My first problem with the proof is that it starts off with a bunch of crappy and useless notation. In the first two sentences, Axler has given us four integer variables: n, N, k, and m. Like, wtf??? and it's not even actually helpful for understanding the proof. this just hurts the reader's working memory for no good reason. And the reason he wants to use all these variables is for the sake of perceived generality. He wants to make sure you know that, yes, P and P' have fully general lengths, and that, yes, between each two points in the coarser partition, there can be an arbitrary (finite!) number of inserted points that make the partition finer. i get the motivation for doing this, but it really does not help for getting the point of the proof across.

My second problem with the proof is that the main point of the proof is obscured in a display-style equation. Where is the main point of the proof?
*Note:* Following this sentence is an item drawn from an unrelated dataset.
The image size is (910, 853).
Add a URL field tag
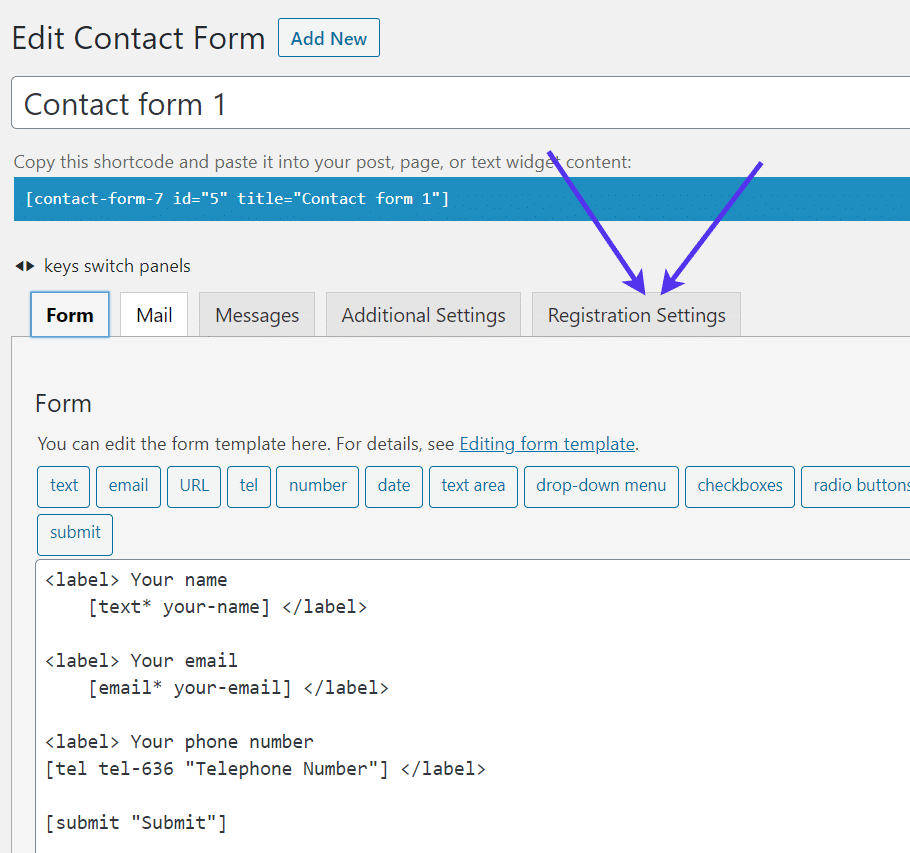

Well, it's the part in the display-style equation that does the $\leq$. The ONLY important part of this proof is where it changes from $\inf_{[x_{j-1},x_j]} f$ to $\inf_{[x_{k+i-1}',x_{k+i}']} f$. but what does this change mean? axler sure isn't going to tell you... The important point is this: $[x_{j-1},x_j]$ is a superset of $[x_{k+i-1}',x_{k+i}']$ for each $i$.

i want to be clear that my complaint is NOT "this proof is too terse :(". what i am complaining about is that axler is happy to pay the price of setting up a bunch of useless notation, and yet when it comes to actually getting to the point of the proof, he obscures it. if he had just said "this proof is real obvious y'all" i would have been fine with it. (he does this for theorem 1.8 for example.)